### Required work
Exactly as they appear, copy the lines from the one holding "Image resolution: width=1200" through the end of the records, leaving pictures out.

Screenshot grounding data
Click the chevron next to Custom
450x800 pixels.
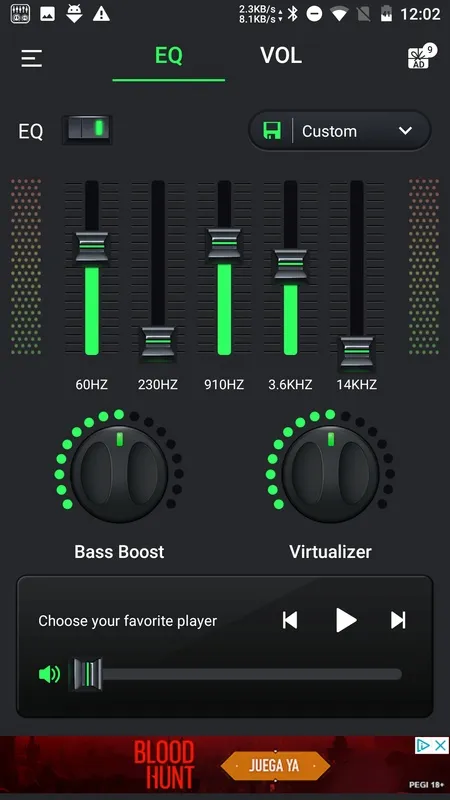click(406, 131)
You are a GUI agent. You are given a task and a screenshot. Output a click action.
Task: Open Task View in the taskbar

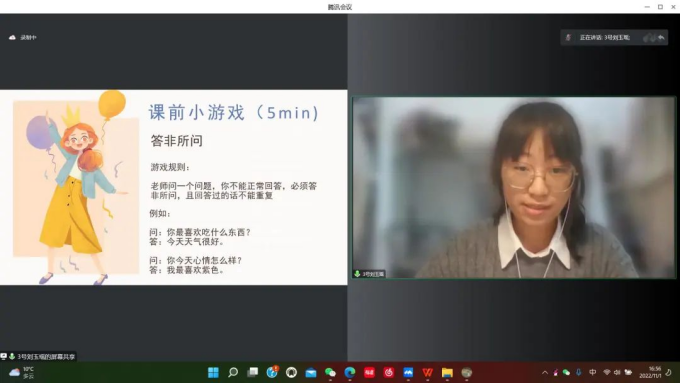(x=252, y=373)

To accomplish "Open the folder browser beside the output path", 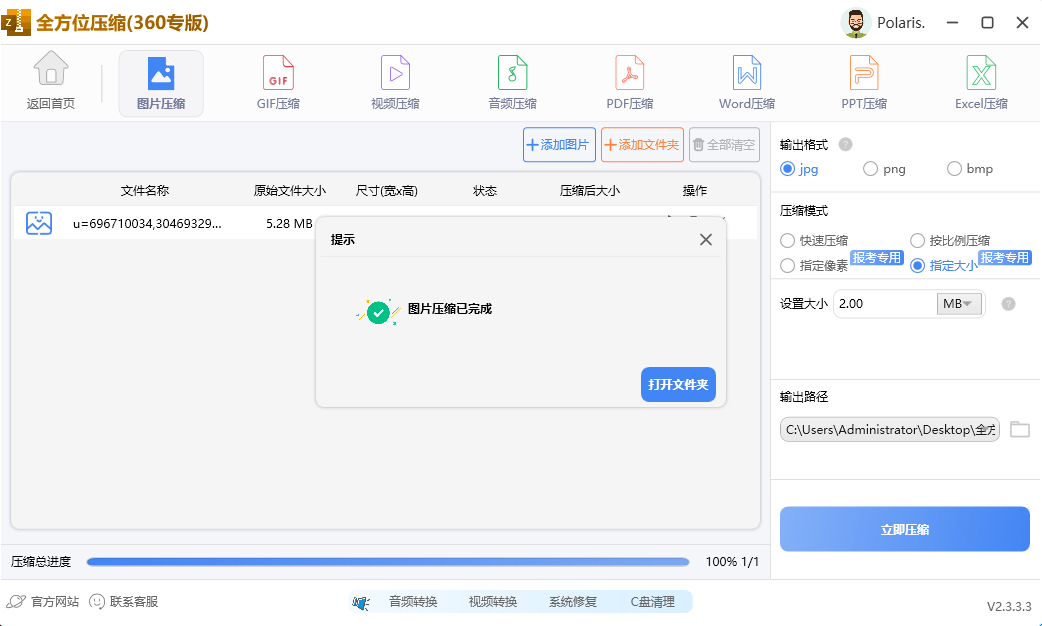I will coord(1020,429).
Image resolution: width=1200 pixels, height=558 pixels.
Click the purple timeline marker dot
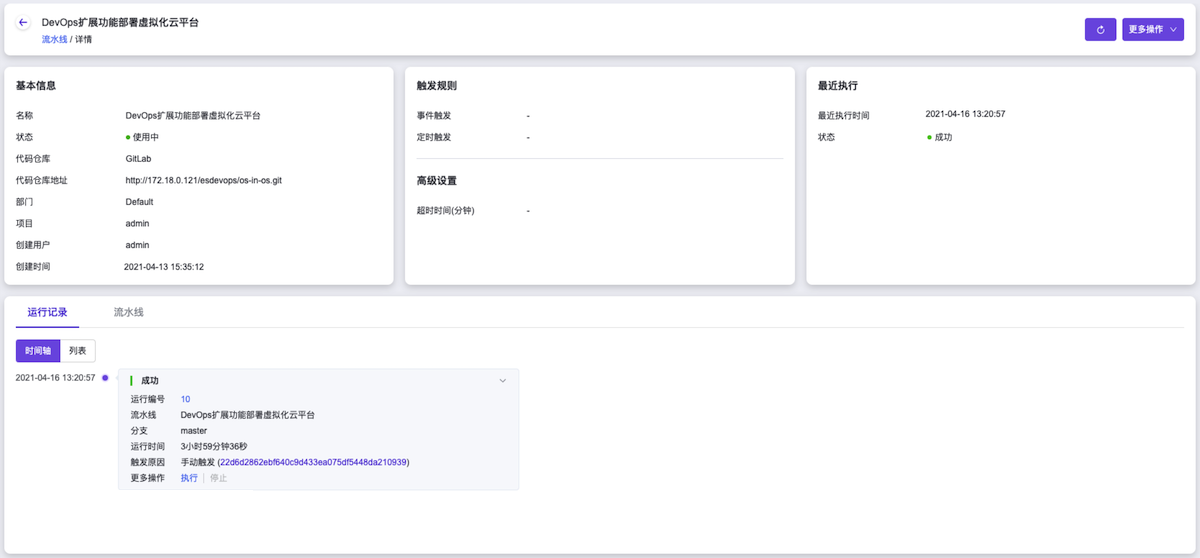click(105, 378)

### Exercise solution
Image resolution: width=1200 pixels, height=558 pixels.
Click the purple timeline marker dot
click(105, 378)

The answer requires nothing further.